Primatte contributes to a process called 'chromakey'. But what exactly is chromakey? Knowing will help you to determine whether Primatte is right for your photography work.

Chromakey is the process used to insert a new background behind a model or object. The subject is photographed against a background of a single color (or a relatively narrow range of colors). Then that single color is removed digitally. Primatte performs this extraction directly inside Photoshop as a plugin.

How it works.

The backing screen is typically blue or green, the two colors that contrast most to human flesh tones. The background color should NOT be present in the subject.

This allows the digital extraction tool to detect a difference between foreground and background. To photograph a woman wearing blue jeans, for instance, use a green screen.

When the solid color is digitally extracted, the masking process leaves transparency (blank space) around your subject. Once the color has been removed, you can add in a new background. How? Simply copy a new image into your Photoshop file.

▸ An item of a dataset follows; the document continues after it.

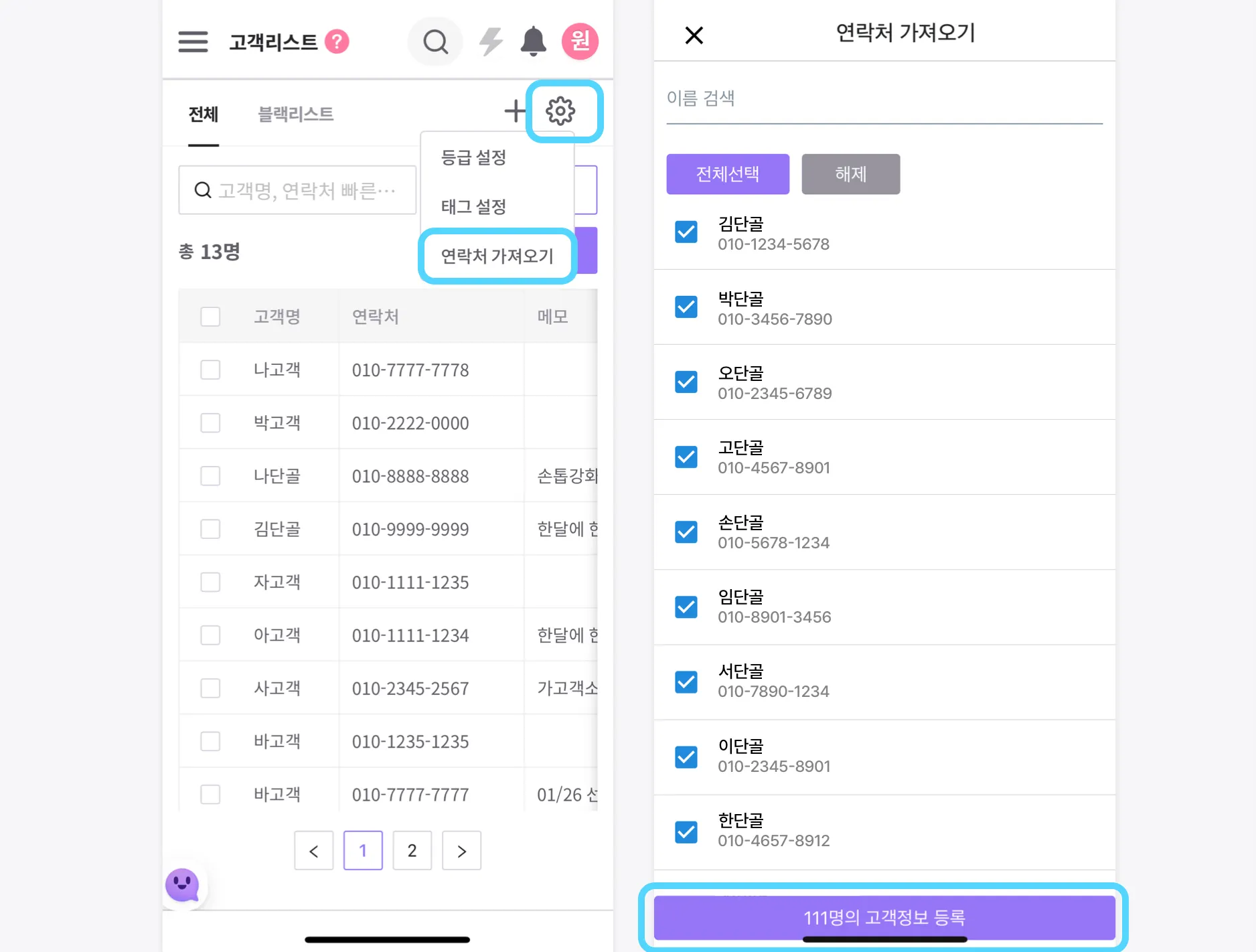The height and width of the screenshot is (952, 1256).
Task: Switch to the 블랙리스트 tab
Action: 295,114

In this photoshoot, our model has been positioned against a blue screen. Within Primatte, anything blue is identified as black and targeted for removal.

Chromakey terms.

Chromakeying is often referred to as 'blue screen' or 'green screen' photography, because of the frequency of those colors being used as backdrops.

A term common in Photoshop is 'masking'. To 'create a mask' means to isolate a part of an image for the purpose of editing. We use this word in Primatte's interface.

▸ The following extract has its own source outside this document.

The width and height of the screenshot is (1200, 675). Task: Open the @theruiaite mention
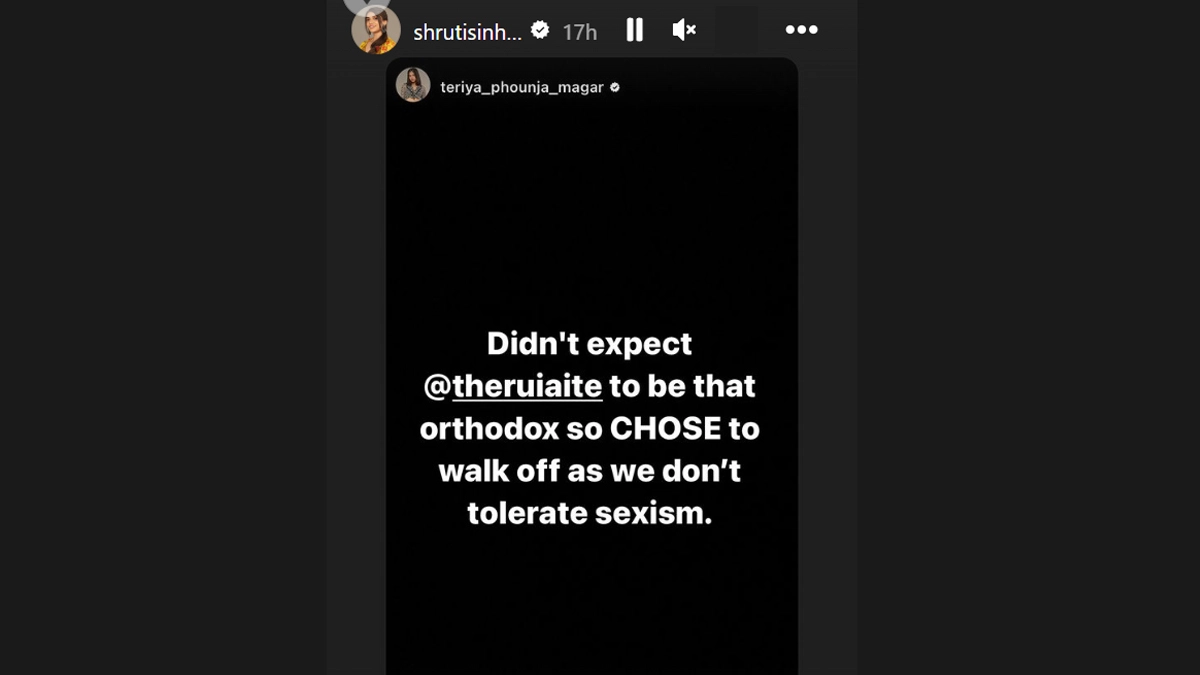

Two synonyms for mask are 'key' and 'matte'. You may hear the expression 'pull a key' or 'keying'. This simply means creating a mask.

Behind the scenes.

So, what really happens in Primatte when you click and drag with a tool? Well, the heart of Primatte is its proprietary mathematical algorithm. This is called the 'Polyhedral Slicing Algorithm', and it operates in 3D RGB Color Space. Huh?

Basically, Primatte separates all of the pixels in your photograph into four categories. It evaluates the pixels that have been put in each of these categories. Then it decides what to do with these pixels; that is, keep them or delete them.

An simple but important point to understand is that Primatte works 'non-contiguously'. That is, the plugin does not simply evaluate the area of the image that you've sampled. That's how standard Photoshop tools work. Instead, Primatte evaluates and operates on the entire photograph, which is what makes it so powerful.